EXTRACTED ENTRIES:
-=-=-

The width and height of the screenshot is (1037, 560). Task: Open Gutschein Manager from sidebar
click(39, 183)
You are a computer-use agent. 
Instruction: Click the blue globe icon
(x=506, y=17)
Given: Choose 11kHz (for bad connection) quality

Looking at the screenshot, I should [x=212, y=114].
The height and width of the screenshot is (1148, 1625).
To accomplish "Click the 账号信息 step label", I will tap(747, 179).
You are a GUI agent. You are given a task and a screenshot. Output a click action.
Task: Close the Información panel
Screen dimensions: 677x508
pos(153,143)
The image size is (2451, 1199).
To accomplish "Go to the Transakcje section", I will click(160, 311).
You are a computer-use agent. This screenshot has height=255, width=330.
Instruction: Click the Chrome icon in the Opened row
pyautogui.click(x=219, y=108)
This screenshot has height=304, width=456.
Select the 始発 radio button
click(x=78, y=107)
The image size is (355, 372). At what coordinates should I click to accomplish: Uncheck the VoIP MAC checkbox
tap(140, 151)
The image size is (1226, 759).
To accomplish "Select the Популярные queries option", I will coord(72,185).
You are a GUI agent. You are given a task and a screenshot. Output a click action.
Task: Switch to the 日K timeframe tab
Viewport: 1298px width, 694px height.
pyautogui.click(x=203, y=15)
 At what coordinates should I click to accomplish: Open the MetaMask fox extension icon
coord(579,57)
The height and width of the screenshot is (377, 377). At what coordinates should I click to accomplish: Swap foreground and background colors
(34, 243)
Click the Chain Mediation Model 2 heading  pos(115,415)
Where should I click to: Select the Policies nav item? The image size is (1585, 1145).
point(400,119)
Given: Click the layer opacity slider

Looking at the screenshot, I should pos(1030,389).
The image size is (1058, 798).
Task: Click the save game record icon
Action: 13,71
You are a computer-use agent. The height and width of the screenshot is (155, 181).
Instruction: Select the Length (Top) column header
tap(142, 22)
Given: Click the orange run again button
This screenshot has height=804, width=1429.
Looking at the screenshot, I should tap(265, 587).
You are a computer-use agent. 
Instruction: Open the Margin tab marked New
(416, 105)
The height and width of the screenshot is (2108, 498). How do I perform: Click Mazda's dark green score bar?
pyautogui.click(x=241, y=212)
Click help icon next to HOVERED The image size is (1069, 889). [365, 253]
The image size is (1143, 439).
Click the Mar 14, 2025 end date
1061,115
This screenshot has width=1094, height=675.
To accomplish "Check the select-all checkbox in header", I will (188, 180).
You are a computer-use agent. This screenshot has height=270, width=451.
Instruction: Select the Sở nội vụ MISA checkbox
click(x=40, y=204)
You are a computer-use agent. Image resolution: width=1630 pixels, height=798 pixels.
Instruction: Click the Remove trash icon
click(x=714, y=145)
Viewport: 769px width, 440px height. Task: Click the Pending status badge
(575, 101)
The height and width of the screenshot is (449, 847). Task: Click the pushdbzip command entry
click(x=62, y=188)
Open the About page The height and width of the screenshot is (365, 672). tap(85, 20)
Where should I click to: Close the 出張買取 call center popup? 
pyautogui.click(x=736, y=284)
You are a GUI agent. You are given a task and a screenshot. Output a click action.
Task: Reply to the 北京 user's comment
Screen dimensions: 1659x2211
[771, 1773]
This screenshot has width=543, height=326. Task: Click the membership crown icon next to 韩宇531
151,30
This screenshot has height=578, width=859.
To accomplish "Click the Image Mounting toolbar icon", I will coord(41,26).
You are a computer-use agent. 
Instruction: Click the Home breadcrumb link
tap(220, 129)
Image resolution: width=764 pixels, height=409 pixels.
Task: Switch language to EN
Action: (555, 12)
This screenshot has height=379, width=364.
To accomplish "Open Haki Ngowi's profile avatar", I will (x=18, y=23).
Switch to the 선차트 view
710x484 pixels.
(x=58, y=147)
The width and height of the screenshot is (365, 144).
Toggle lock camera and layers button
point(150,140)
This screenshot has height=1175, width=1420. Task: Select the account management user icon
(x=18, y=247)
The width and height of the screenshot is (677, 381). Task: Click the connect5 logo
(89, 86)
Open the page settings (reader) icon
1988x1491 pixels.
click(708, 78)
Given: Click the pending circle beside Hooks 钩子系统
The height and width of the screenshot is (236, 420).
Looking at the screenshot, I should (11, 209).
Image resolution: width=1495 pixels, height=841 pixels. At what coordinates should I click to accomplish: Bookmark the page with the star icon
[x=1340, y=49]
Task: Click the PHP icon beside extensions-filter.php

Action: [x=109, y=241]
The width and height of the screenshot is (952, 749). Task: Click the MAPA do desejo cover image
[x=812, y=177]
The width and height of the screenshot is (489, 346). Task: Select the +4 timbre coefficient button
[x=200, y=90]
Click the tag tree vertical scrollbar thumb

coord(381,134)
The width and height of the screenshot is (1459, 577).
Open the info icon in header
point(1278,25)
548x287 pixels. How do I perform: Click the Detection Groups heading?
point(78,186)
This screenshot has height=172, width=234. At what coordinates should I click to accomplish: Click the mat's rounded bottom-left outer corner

-=-=-

TASK REQUIREMENTS: Return all of the lines above word for word, with nothing added, dropped, or changed.

FULL SOLUTION:
The width and height of the screenshot is (1037, 560). Task: Open Gutschein Manager from sidebar
click(39, 183)
You are a computer-use agent. 
Instruction: Click the blue globe icon
(x=506, y=17)
Given: Choose 11kHz (for bad connection) quality

Looking at the screenshot, I should [x=212, y=114].
The height and width of the screenshot is (1148, 1625).
To accomplish "Click the 账号信息 step label", I will tap(747, 179).
You are a GUI agent. You are given a task and a screenshot. Output a click action.
Task: Close the Información panel
Screen dimensions: 677x508
pos(153,143)
The image size is (2451, 1199).
To accomplish "Go to the Transakcje section", I will click(160, 311).
You are a computer-use agent. This screenshot has height=255, width=330.
Instruction: Click the Chrome icon in the Opened row
pyautogui.click(x=219, y=108)
This screenshot has height=304, width=456.
Select the 始発 radio button
click(x=78, y=107)
The image size is (355, 372). At what coordinates should I click to accomplish: Uncheck the VoIP MAC checkbox
tap(140, 151)
The image size is (1226, 759).
To accomplish "Select the Популярные queries option", I will coord(72,185).
You are a GUI agent. You are given a task and a screenshot. Output a click action.
Task: Switch to the 日K timeframe tab
Viewport: 1298px width, 694px height.
pyautogui.click(x=203, y=15)
 At what coordinates should I click to accomplish: Open the MetaMask fox extension icon
coord(579,57)
The height and width of the screenshot is (377, 377). At what coordinates should I click to accomplish: Swap foreground and background colors
(34, 243)
Click the Chain Mediation Model 2 heading  pos(115,415)
Where should I click to: Select the Policies nav item? The image size is (1585, 1145).
point(400,119)
Given: Click the layer opacity slider

Looking at the screenshot, I should pos(1030,389).
The image size is (1058, 798).
Task: Click the save game record icon
Action: 13,71
You are a computer-use agent. The height and width of the screenshot is (155, 181).
Instruction: Select the Length (Top) column header
tap(142, 22)
Given: Click the orange run again button
This screenshot has height=804, width=1429.
Looking at the screenshot, I should tap(265, 587).
You are a computer-use agent. 
Instruction: Open the Margin tab marked New
(416, 105)
The height and width of the screenshot is (2108, 498). How do I perform: Click Mazda's dark green score bar?
pyautogui.click(x=241, y=212)
Click help icon next to HOVERED The image size is (1069, 889). [365, 253]
The image size is (1143, 439).
Click the Mar 14, 2025 end date
1061,115
This screenshot has width=1094, height=675.
To accomplish "Check the select-all checkbox in header", I will (188, 180).
You are a computer-use agent. This screenshot has height=270, width=451.
Instruction: Select the Sở nội vụ MISA checkbox
click(x=40, y=204)
You are a computer-use agent. Image resolution: width=1630 pixels, height=798 pixels.
Instruction: Click the Remove trash icon
click(x=714, y=145)
Viewport: 769px width, 440px height. Task: Click the Pending status badge
(575, 101)
The height and width of the screenshot is (449, 847). Task: Click the pushdbzip command entry
click(x=62, y=188)
Open the About page The height and width of the screenshot is (365, 672). tap(85, 20)
Where should I click to: Close the 出張買取 call center popup? 
pyautogui.click(x=736, y=284)
You are a GUI agent. You are given a task and a screenshot. Output a click action.
Task: Reply to the 北京 user's comment
Screen dimensions: 1659x2211
[771, 1773]
This screenshot has width=543, height=326. Task: Click the membership crown icon next to 韩宇531
151,30
This screenshot has height=578, width=859.
To accomplish "Click the Image Mounting toolbar icon", I will coord(41,26).
You are a computer-use agent. 
Instruction: Click the Home breadcrumb link
tap(220, 129)
Image resolution: width=764 pixels, height=409 pixels.
Task: Switch language to EN
Action: (555, 12)
This screenshot has height=379, width=364.
To accomplish "Open Haki Ngowi's profile avatar", I will (x=18, y=23).
Switch to the 선차트 view
710x484 pixels.
(x=58, y=147)
The width and height of the screenshot is (365, 144).
Toggle lock camera and layers button
point(150,140)
This screenshot has height=1175, width=1420. Task: Select the account management user icon
(x=18, y=247)
The width and height of the screenshot is (677, 381). Task: Click the connect5 logo
(89, 86)
Open the page settings (reader) icon
1988x1491 pixels.
click(708, 78)
Given: Click the pending circle beside Hooks 钩子系统
The height and width of the screenshot is (236, 420).
Looking at the screenshot, I should (11, 209).
Image resolution: width=1495 pixels, height=841 pixels. At what coordinates should I click to accomplish: Bookmark the page with the star icon
[x=1340, y=49]
Task: Click the PHP icon beside extensions-filter.php

Action: [x=109, y=241]
The width and height of the screenshot is (952, 749). Task: Click the MAPA do desejo cover image
[x=812, y=177]
The width and height of the screenshot is (489, 346). Task: Select the +4 timbre coefficient button
[x=200, y=90]
Click the tag tree vertical scrollbar thumb

coord(381,134)
The width and height of the screenshot is (1459, 577).
Open the info icon in header
point(1278,25)
548x287 pixels. How do I perform: Click the Detection Groups heading?
point(78,186)
This screenshot has height=172, width=234. At what coordinates should I click to accomplish: Click the mat's rounded bottom-left outer corner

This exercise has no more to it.